Lyn Gardner: How book sharing with my children helped me write my novel
Published on: 16 June 2011 Author: Lyn Gardner
There is a great deal of discussion and research about the benefits bestowed on children whose parents regularly read to and with them. Perhaps what is less documented are the benefits that writers gain from sharing books with their children.
I would never have become a children's writer if it had not been for book sharing with my children, and I'd certainly never have written Olivia's First Term, which has just been published by Nosy Crow, were it not for my eldest daughter's enthusiasm for Ballet Shoes and Malory Towers and my youngest child's desire to read something about theatre that was more contemporary than Pamela Brown's delightful The Swish of the Curtain.
Olivia's First Term, the first in a series, is a tale about two sisters, Olivia and Eel (nicknamed because she never keeps still) whose dad is a high wire walker and who have grown up in a travelling circus. But their lives change dramatically when an accident forces them to move in with their estranged grandmother who runs a successful stage school, The Swan Academy. It is a family story, a school story, a circus story and it is a theatre story that draws upon a world which, as the deputy theatre critic of The Guardian, I'm very familiar.
Ironically it was my job in the theatre, a job that takes me out five evenings a week and therefore creates a fracture in traditional family life, that led to book sharing with my children and my exposure to so many children's novels.
As most parents are winding down with their children, I was peeling mine off me and heading out to work. If I couldn't read my kids the traditional bedtime story, I knew that I would have to find other ways and times to share books. When they were young that often meant that we had breakfast stories, but as they got older and could read themselves, the emphasis shifted from reading to them to reading with them.
We would always begin a novel together, but often we would then read it in parallel, with my daughters generally reading at bedtime and me catching up at some point during the next day. Over meals and at other points during the day we would talk about the particular book that we all had on the go.
Without intending to, we were operating our own informal family book club, and it has made me wonder whether sharing a book with your older child has as many benefits as reading it to them, maybe even more as it really makes you all think and talk about the book, its characters and their motivations.

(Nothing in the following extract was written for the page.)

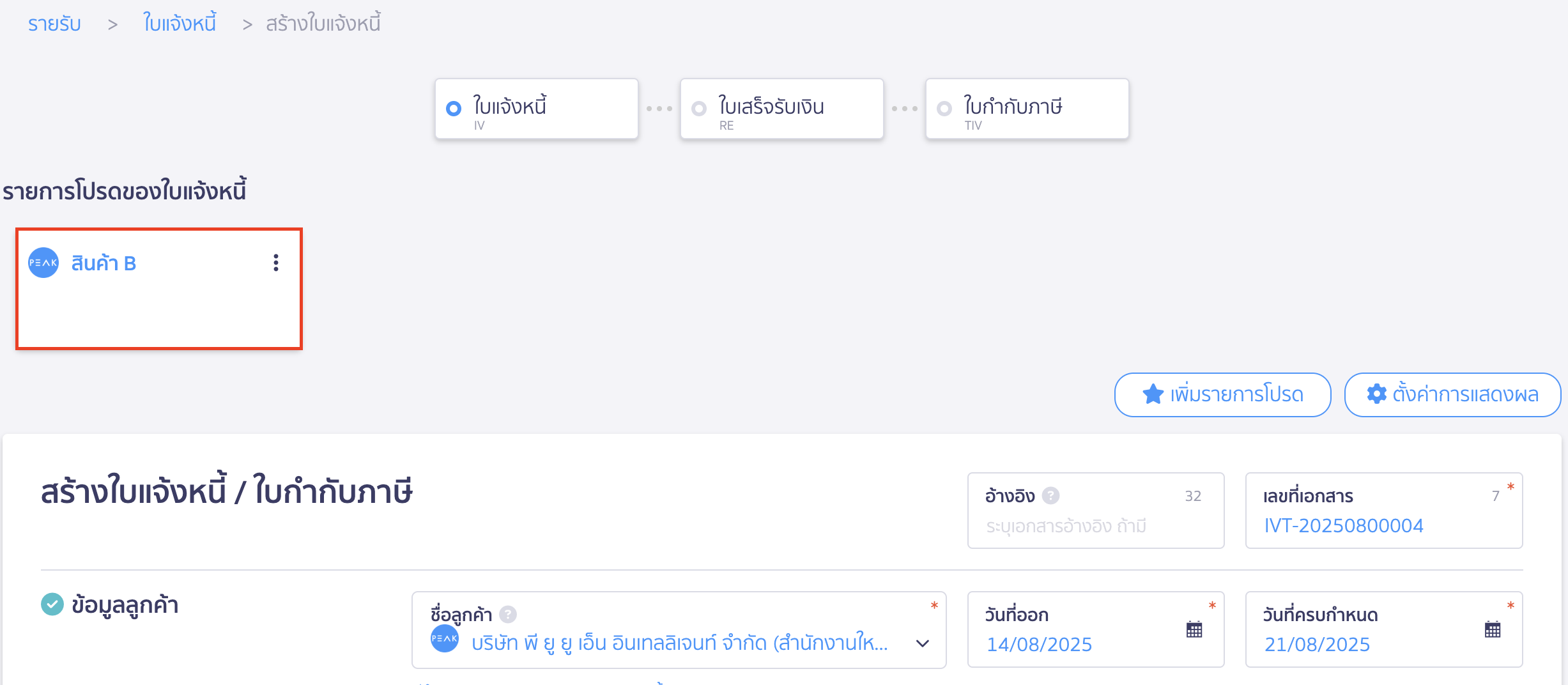The image size is (1568, 685).
Task: Open the three-dot menu on สินค้า B card
Action: click(x=276, y=263)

It was fun and brought us together creating a shared bond and a family book-swapping tradition that has continued into my children's teenage years, but for me it was also an education in contemporary children's literature from Jacqueline Wilson to Philip Reeve. I introduced them to my childhood favourites (not all of which have stood the test of time) and they introduced me to theirs such as Malorie Blackman and Neil Gaiman.
Without that exposure I would never have taken the step to become a children's novelist myself. My children loved going to the theatre but often also felt ambivalent about it because it took me away from them night after to night. But reading brought us together, and in Olivia's First Term, the two passions come together to create a novel that I hope can be shared by parents and children, and, who knows, might even light the touch paper for some other would-be writers.